» Exercise objective
Copy the entries exactly. Leave nothing out and add nothing.
** Opening Source data block **
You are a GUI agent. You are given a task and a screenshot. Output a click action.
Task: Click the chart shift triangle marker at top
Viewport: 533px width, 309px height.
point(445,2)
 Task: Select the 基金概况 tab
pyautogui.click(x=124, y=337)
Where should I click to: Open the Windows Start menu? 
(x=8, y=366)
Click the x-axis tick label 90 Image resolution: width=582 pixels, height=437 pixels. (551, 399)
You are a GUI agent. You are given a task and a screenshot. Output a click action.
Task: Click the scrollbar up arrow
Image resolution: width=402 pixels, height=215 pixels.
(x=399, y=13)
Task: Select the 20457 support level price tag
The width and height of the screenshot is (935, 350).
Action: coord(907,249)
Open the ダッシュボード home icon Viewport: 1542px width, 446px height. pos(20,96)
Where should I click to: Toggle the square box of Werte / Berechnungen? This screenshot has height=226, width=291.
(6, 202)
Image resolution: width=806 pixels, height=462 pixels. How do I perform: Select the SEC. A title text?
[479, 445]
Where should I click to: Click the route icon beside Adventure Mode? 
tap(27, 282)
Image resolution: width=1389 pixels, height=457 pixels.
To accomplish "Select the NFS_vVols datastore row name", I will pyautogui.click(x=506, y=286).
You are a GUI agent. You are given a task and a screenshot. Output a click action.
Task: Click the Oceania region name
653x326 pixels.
** Closing Source data block **
» Expected answer
You are a GUI agent. You are given a task and a screenshot. Output a click action.
Task: Click the chart shift triangle marker at top
Viewport: 533px width, 309px height.
point(445,2)
 Task: Select the 基金概况 tab
pyautogui.click(x=124, y=337)
Where should I click to: Open the Windows Start menu? 
(x=8, y=366)
Click the x-axis tick label 90 Image resolution: width=582 pixels, height=437 pixels. (551, 399)
You are a GUI agent. You are given a task and a screenshot. Output a click action.
Task: Click the scrollbar up arrow
Image resolution: width=402 pixels, height=215 pixels.
(x=399, y=13)
Task: Select the 20457 support level price tag
The width and height of the screenshot is (935, 350).
Action: coord(907,249)
Open the ダッシュボード home icon Viewport: 1542px width, 446px height. pos(20,96)
Where should I click to: Toggle the square box of Werte / Berechnungen? This screenshot has height=226, width=291.
(6, 202)
Image resolution: width=806 pixels, height=462 pixels. How do I perform: Select the SEC. A title text?
[479, 445]
Where should I click to: Click the route icon beside Adventure Mode? 
tap(27, 282)
Image resolution: width=1389 pixels, height=457 pixels.
To accomplish "Select the NFS_vVols datastore row name", I will pyautogui.click(x=506, y=286).
You are a GUI agent. You are given a task and a screenshot. Output a click action.
Task: Click the Oceania region name
653x326 pixels.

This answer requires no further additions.